Passage shown =>
The aim of this paper is to solve the problem of placing safety stock over a Logistic Network (LN) that is represented by a Generic Bill of Materials (GBOM). Thus the LN encompasses supplying, assembling, and delivering stages. We describe, in detail, the recursive algorithm based on Dynamic Programming (DP) to solve the placing safety stock problem under guaranteed-service time models. We also develop a java-based application (JbA) that both models the LN and runs the recursive DP algorithm. We solved a real case of a company that manufactures fixed brake and clutch pedal modules of cars’ brake system. After running JbA, the levels of inventory decreased by zero in 55 out of 65 stages.

Keywords:
Safety Stock
Guaranteed-service time
Dynamic Programming
Automotive Industry
Resumen

El objetivo de este artículo es resolver el problema de colocación inventario en una Red Logística (LN) que es representada por una Lista de Materiales Genérica (GBOM), de manera que la LN tiene etapas de suministro, ensamble y entrega. Describimos, a detalle, el algoritmo recursivo de Programación Dinámica (DP) para resolver el problema de colocación de inventario en modelos de servicio garantizado. También programamos una aplicación en java (JbA) que modela la LN y ejecuta las operaciones recursivas del algoritmo de DP. Resolvimos un caso real de una empresa que manufactura módulos de frenos y pedales del clutch del sistema de frenos utilizados en los autos. Los resultados muestran que los niveles de inventarios se reducen a cero en 55 de 65 etapas después de ejecutar nuestra JbA.

Data provided =>

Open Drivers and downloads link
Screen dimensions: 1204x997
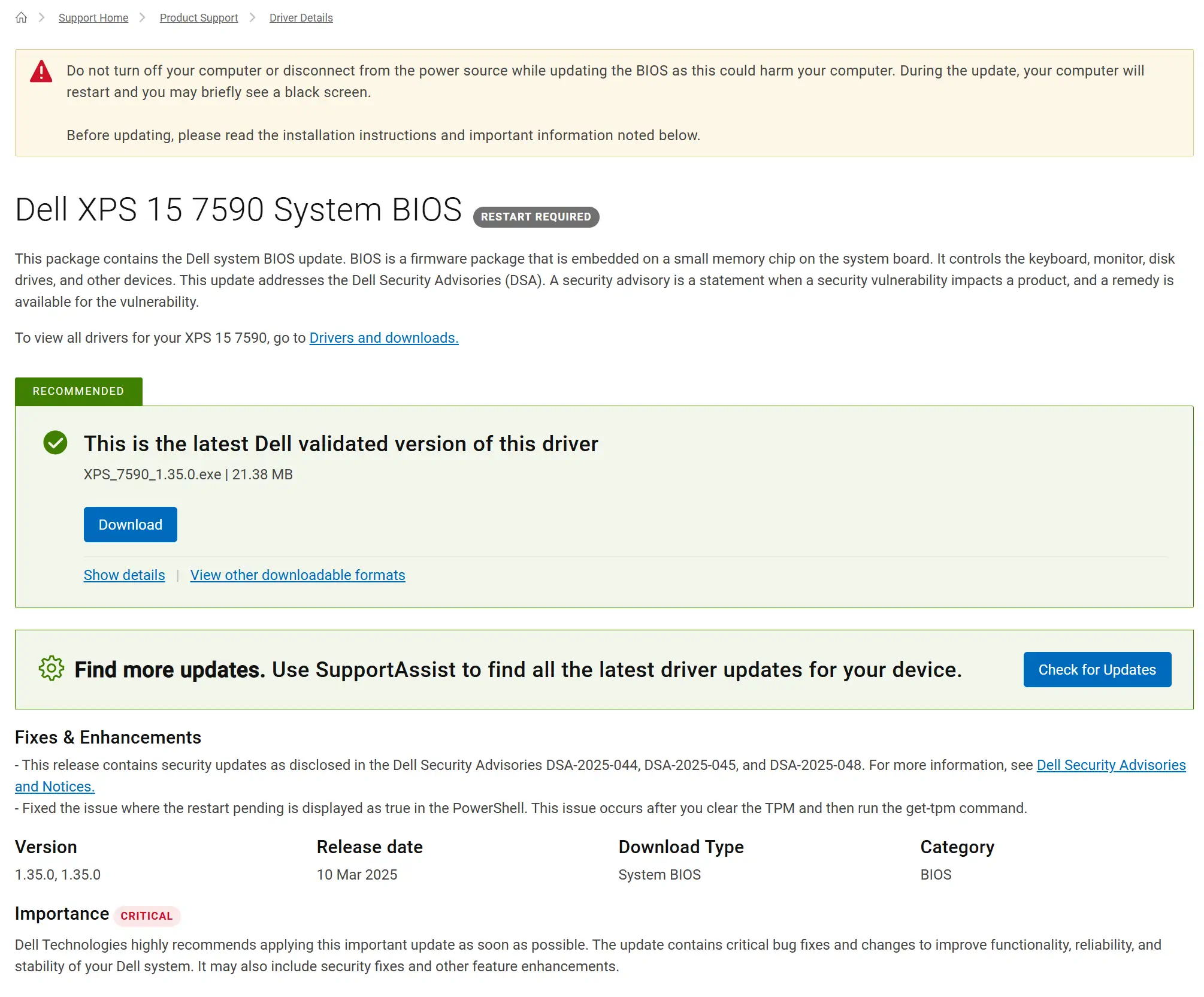[x=383, y=338]
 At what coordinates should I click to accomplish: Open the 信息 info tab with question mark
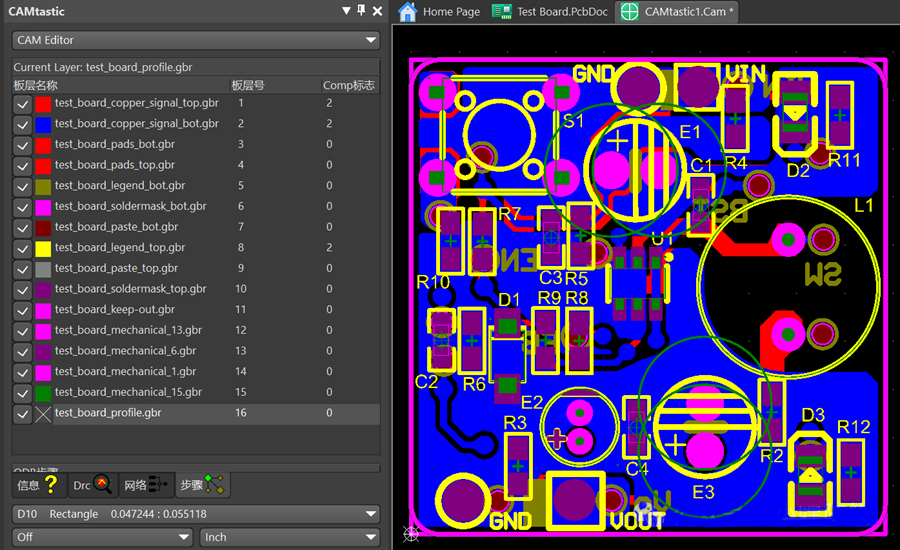[x=37, y=485]
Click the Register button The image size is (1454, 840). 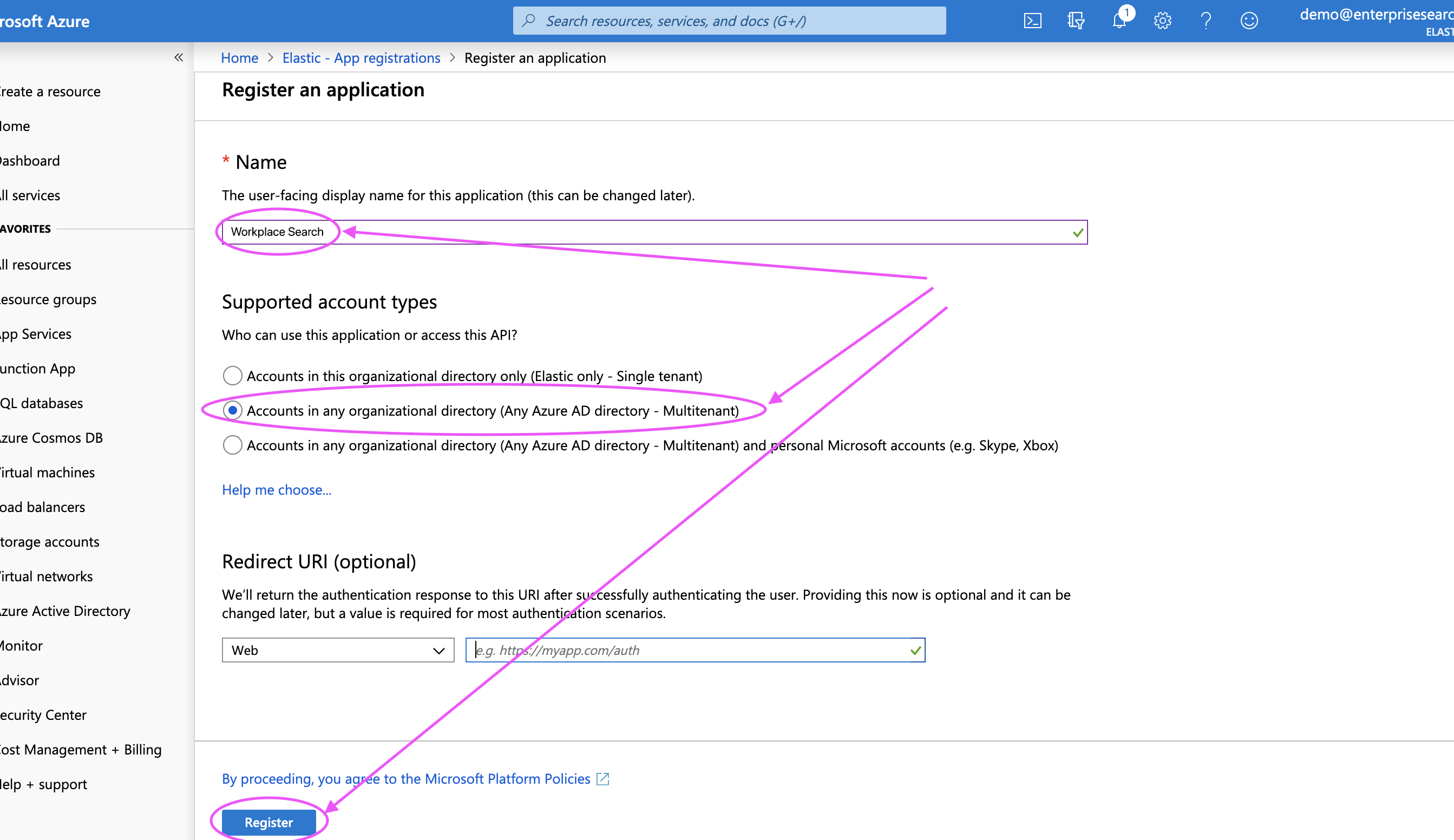click(268, 822)
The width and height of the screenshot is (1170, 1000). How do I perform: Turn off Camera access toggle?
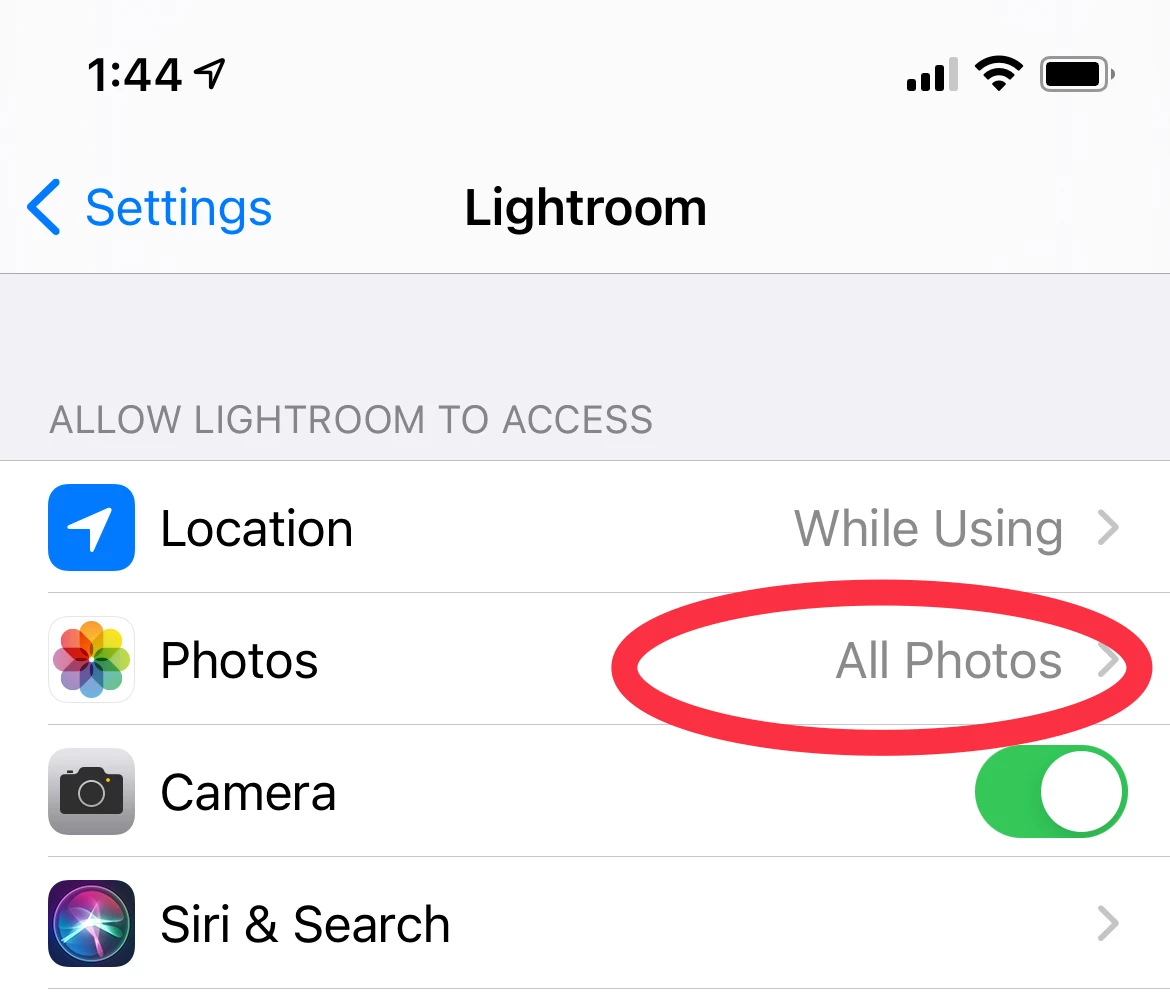click(1051, 792)
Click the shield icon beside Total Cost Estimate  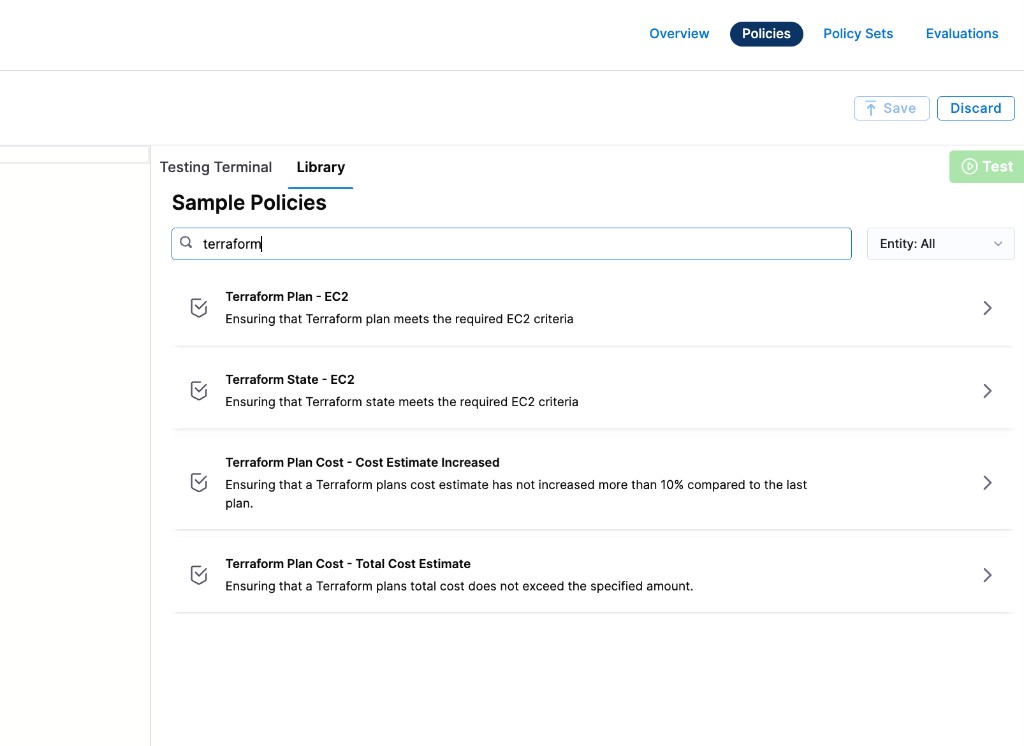pyautogui.click(x=198, y=574)
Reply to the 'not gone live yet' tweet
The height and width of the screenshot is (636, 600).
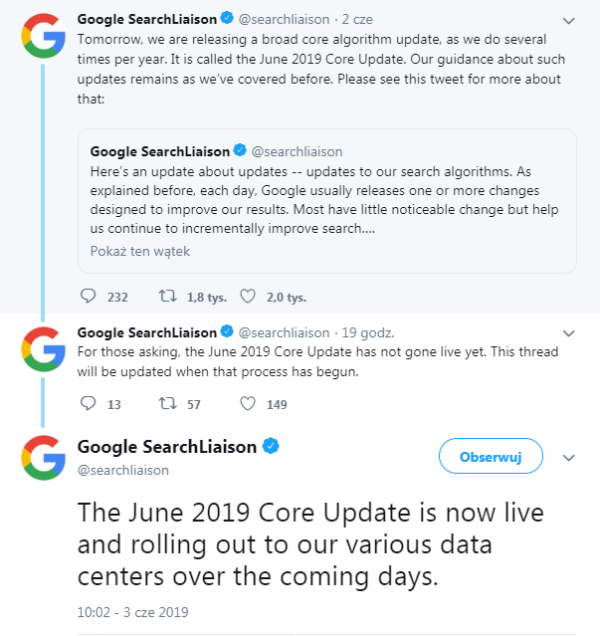click(x=88, y=404)
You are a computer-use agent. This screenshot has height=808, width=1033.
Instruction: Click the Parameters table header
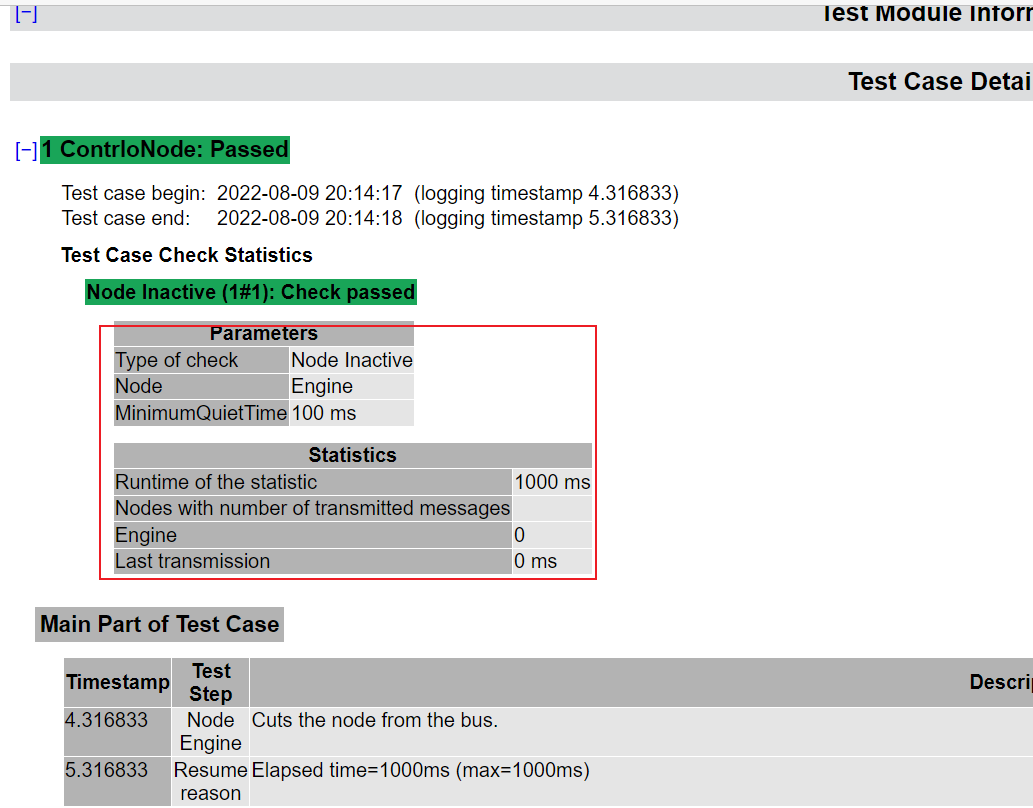(x=263, y=333)
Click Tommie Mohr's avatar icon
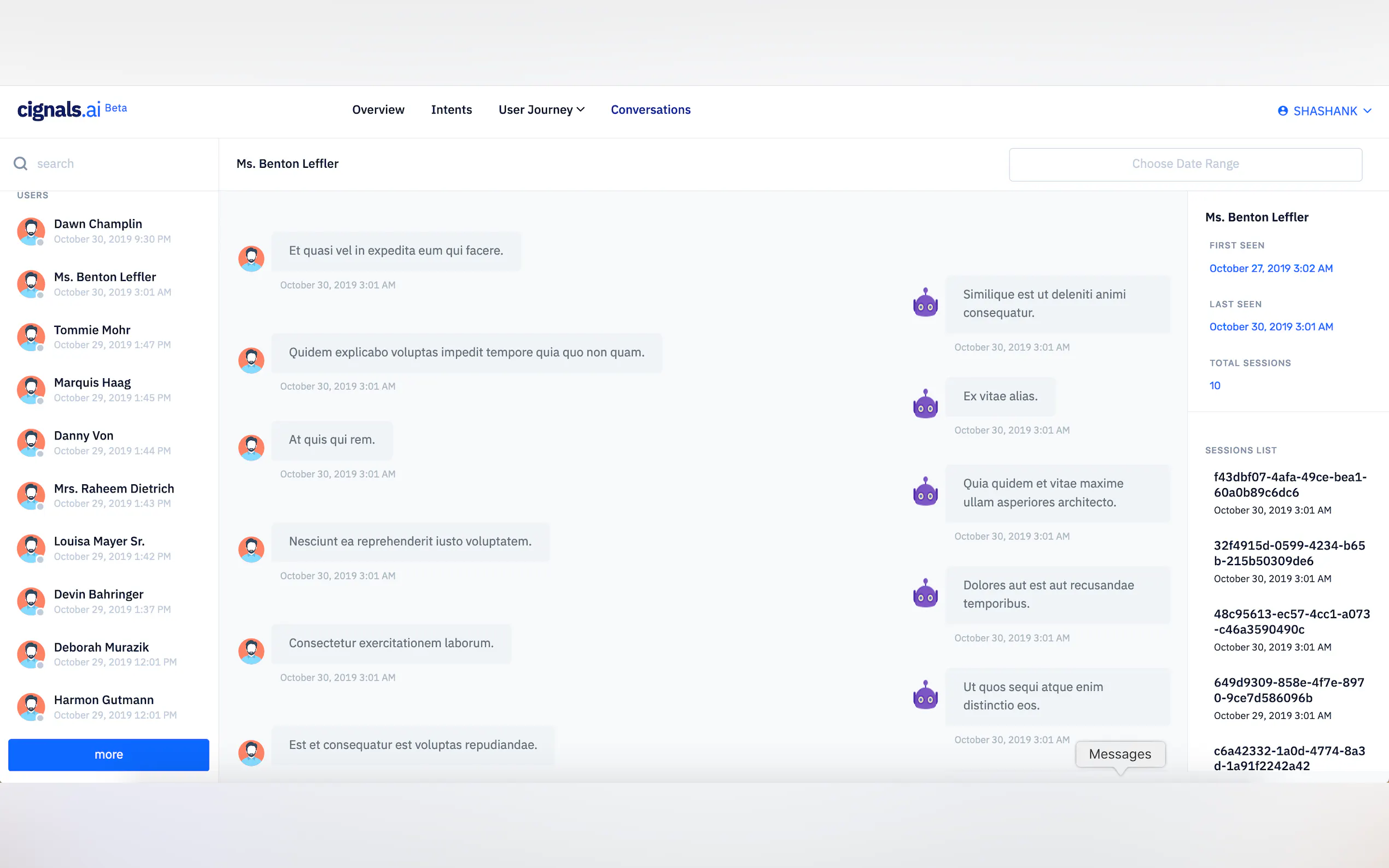 click(x=31, y=337)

Do this => Continue the abstract on safety stock placement in a logistic network, picking up after its final sentence.

Exercise answer =>
Texto completo
1Introduction

Manufacturing companies are highly pressured into producing quality products and delivering them to the right location, at the right quantity or amount, and at the right place, subject to reduce both manufacturing and logistic costs. In order to reach this aim, companies have realised that a global approach is required to coordinate operations across the entire Logistic Network (LN) or Supply Chain, e.g. share information to minimise the bullwhip effect [1]; pass products’ demand to upstream members to reduce inventory levels [2] or solve the routing and inventory problem simultaneously [23,26]. Moreover, companies have to dynamically evaluate the LN operations [24] and reduce the complexity generated by the product diversification [25] to reach the global aim of cost reduction.

Global inventory management is an important strategy in reducing manufacturing and logistic costs because a proper inventory policy could result in reducing the amount of safety and pipeline stock.

In literature, the problem of placing inventory is divided into single stage and multi stages. The first one is a difficult but well studied problem, the models used to solve it are deterministic (e.g. economic order quantity and wagner-whitin model) and stochastic (e.g. (r, Q) and (s, S) policies)[3]. The multi stage problem could be either stochastic-service (SS) or guaranteed-service (GS). The main difference between SS and GS is the way in which a stage supplies components or assemblies to other downstream stages.

Backorders are allowed in SS multi stage problem, i.e. a fraction of an order cannot be filled at the right time due to a lack of available supply [4-5]. Unlike SS model, the GS model must serve the complete order just in a guaranteed-service time ω.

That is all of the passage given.